# Instructions to follow
Please rewrite the records below as a JSON list of strings, one string per line, from the first line up to and including the line with "coord(169,394)", leaving out blank lines.

# Exercise inputs
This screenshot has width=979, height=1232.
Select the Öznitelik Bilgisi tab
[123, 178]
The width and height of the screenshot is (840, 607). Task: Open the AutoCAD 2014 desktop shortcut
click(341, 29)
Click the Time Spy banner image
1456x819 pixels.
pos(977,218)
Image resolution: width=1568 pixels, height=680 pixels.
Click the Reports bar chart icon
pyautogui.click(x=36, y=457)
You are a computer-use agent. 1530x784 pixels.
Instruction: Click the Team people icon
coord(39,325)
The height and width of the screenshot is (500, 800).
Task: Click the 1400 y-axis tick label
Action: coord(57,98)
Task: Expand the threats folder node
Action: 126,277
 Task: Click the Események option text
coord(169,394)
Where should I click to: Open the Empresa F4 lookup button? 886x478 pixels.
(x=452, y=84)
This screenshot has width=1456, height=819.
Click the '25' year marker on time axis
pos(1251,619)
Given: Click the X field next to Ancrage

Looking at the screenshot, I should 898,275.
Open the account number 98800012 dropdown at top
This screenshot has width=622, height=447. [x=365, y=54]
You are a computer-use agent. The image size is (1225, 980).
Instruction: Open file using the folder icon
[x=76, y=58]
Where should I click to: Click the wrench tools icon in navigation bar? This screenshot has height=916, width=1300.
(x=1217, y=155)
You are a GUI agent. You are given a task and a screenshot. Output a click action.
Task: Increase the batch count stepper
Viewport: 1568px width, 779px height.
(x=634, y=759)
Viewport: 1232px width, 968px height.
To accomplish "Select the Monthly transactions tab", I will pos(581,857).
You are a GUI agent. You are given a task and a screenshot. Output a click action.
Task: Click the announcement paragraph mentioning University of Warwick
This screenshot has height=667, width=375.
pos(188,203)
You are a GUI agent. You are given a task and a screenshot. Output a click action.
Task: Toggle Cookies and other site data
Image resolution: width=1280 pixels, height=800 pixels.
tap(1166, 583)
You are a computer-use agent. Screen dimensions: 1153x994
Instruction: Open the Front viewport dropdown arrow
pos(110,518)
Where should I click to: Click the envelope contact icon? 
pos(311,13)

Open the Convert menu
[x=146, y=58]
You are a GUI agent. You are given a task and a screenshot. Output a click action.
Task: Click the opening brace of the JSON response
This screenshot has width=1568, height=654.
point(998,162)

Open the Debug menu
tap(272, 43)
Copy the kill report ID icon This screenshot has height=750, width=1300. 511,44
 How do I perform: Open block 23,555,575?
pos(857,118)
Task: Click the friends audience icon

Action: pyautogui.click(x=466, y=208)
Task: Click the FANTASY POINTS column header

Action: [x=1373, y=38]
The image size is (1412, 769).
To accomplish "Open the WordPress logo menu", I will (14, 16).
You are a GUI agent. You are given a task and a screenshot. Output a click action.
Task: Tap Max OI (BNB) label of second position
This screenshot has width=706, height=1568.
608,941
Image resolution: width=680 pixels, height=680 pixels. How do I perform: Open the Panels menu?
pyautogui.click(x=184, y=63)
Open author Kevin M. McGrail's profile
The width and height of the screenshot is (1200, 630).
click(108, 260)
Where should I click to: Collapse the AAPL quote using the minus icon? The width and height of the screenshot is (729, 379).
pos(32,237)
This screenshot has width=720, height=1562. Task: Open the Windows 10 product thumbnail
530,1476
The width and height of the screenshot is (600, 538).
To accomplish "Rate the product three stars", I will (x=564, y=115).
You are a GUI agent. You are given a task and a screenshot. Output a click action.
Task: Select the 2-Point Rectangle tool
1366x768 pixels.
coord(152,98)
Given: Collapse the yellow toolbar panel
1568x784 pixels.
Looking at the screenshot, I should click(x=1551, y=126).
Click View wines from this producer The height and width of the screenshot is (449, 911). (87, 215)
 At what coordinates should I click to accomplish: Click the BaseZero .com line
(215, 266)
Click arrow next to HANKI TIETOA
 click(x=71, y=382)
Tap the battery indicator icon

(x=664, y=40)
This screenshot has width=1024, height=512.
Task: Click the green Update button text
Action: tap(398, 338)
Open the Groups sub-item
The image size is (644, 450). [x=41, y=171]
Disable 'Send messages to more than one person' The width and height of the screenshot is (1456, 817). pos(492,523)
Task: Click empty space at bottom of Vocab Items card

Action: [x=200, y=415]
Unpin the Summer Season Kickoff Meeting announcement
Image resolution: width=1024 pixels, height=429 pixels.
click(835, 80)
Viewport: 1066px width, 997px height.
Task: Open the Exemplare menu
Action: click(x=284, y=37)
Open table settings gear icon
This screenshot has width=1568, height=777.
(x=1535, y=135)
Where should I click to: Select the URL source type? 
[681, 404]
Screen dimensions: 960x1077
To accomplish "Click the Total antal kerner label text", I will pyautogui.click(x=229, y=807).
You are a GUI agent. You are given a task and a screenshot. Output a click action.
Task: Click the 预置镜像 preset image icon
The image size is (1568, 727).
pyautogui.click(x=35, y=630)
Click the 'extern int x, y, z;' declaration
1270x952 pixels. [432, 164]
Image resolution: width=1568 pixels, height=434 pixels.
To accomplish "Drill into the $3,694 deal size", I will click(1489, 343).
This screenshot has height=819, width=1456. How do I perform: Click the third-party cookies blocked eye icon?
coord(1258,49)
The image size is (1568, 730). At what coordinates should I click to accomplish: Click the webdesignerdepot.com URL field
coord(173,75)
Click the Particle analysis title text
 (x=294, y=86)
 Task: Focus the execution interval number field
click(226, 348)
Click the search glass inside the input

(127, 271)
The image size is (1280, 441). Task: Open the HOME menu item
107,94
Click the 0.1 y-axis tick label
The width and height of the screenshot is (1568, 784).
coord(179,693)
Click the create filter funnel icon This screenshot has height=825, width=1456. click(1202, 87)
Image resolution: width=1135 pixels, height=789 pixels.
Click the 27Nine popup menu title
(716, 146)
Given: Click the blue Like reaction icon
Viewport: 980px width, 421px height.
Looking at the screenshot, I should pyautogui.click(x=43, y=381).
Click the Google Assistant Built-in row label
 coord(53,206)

# Output for this exercise
[
  "This screenshot has width=979, height=1232.",
  "Select the Öznitelik Bilgisi tab",
  "[123, 178]",
  "The width and height of the screenshot is (840, 607). Task: Open the AutoCAD 2014 desktop shortcut",
  "click(341, 29)",
  "Click the Time Spy banner image",
  "1456x819 pixels.",
  "pos(977,218)",
  "Image resolution: width=1568 pixels, height=680 pixels.",
  "Click the Reports bar chart icon",
  "pyautogui.click(x=36, y=457)",
  "You are a computer-use agent. 1530x784 pixels.",
  "Instruction: Click the Team people icon",
  "coord(39,325)",
  "The height and width of the screenshot is (500, 800).",
  "Task: Click the 1400 y-axis tick label",
  "Action: coord(57,98)",
  "Task: Expand the threats folder node",
  "Action: 126,277",
  " Task: Click the Események option text",
  "coord(169,394)"
]